◆ SOURCE DOCUMENT:

Extended Thinking

Extended thinking gives agents a budget-controlled scratchpad for chain-of-thought reasoning before producing their final answer. This improves quality on complex tasks.

Enabling thinking

Pass a thinking config when creating the agent:

thinking.py
from veska import Agent

agent = Agent(
    name="analyst",
    system_prompt="You analyze complex problems step by step.",
    model="claude-sonnet-4-6",
    thinking={
        "enabled": True,
        "budget_tokens": 10000,   # Max tokens for thinking
        "output": "discard",      # What to do with thinking text
    },
)

Output modes

ModeBehavior
discardThinking text is used internally but not returned (default)
logThinking text is logged via the Logger system
exposeThinking text is returned in the response for debugging

Exposing thinking

expose.py
agent = Agent(
    name="debugger",
    system_prompt="You debug code issues.",
    model="claude-sonnet-4-6",
    thinking={"enabled": True, "budget_tokens": 15000, "output": "expose"},
)

result = agent.run("Why does this function return None?")

◆ GIVEN DATA:
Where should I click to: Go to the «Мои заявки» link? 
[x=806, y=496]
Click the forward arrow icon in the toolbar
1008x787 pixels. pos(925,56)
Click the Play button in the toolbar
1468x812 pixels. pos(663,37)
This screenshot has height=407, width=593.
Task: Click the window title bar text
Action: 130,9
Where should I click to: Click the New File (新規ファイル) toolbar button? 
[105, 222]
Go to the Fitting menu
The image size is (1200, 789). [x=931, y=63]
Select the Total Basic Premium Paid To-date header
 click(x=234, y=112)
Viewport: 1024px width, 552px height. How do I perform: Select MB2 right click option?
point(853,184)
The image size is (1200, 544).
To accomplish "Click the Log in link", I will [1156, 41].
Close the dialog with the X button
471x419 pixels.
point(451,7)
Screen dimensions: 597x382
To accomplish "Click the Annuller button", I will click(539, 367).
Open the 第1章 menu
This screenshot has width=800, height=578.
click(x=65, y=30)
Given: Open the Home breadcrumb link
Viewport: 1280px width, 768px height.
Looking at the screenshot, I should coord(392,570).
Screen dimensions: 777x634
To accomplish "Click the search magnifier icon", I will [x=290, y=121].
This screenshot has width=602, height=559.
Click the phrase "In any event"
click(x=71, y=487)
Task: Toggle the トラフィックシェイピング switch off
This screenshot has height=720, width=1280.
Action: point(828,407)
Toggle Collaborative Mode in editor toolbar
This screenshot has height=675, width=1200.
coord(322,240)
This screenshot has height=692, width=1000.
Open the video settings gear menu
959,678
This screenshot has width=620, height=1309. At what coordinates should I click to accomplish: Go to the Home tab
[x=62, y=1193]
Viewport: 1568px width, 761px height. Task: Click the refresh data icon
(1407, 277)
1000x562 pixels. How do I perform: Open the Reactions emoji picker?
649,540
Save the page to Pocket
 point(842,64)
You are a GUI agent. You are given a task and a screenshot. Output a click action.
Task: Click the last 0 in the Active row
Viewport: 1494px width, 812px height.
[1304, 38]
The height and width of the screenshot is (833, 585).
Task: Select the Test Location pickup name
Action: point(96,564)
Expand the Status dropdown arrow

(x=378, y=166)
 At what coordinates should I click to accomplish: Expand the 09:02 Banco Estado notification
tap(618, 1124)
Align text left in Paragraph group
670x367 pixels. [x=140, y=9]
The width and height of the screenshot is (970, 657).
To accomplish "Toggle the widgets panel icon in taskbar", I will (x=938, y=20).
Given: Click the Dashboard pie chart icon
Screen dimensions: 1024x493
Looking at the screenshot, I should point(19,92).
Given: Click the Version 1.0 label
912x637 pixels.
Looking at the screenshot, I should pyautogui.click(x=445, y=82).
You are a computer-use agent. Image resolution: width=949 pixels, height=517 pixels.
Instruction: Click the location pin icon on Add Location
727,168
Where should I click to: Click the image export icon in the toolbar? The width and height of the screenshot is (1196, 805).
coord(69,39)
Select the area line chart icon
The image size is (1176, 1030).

◆ PROBLEM 1:
Check each statement against the extended thinking page. For each, answer yes or no and quote the words from the page that decide it.
(a) The agent in thinking.py sets its thinking budget to 10000 tokens.
(b) The debugger agent uses the log output mode.
(c) Extended thinking happens after the agent produces its final answer.
◆ PROBLEM 2: Continue the extended thinking page from its last line.

◆ RESPONSE AREA 1:
(a) Yes: "budget_tokens": 10000
(b) No: "output": "expose"
(c) No: "chain-of-thought reasoning before producing their final answer"

◆ RESPONSE AREA 2:
# result.output contains the final answer
# The thinking process was used internally to reason through the problem

Streaming with thinking

When streaming, thinking chunks arrive as thinking_delta events:

stream_thinking.py
def on_token(text):
    print(text, end="")

result = agent.run("Solve this math problem", stream=on_token)

ThinkingHandler

handler.py
from veska import ThinkingHandler

handler = ThinkingHandler(
    enabled=True,
    budget_tokens=10000,
    output="log",
)

config = handler.get_config()     # ThinkingConfig for the provider
handler.get_history()             # Past thinking entries
handler.clear_history()           # Clear thinking history

Provider support

Extended thinking is supported on compatible Claude models. Use provider.supports_thinking() to check if the current model supports it.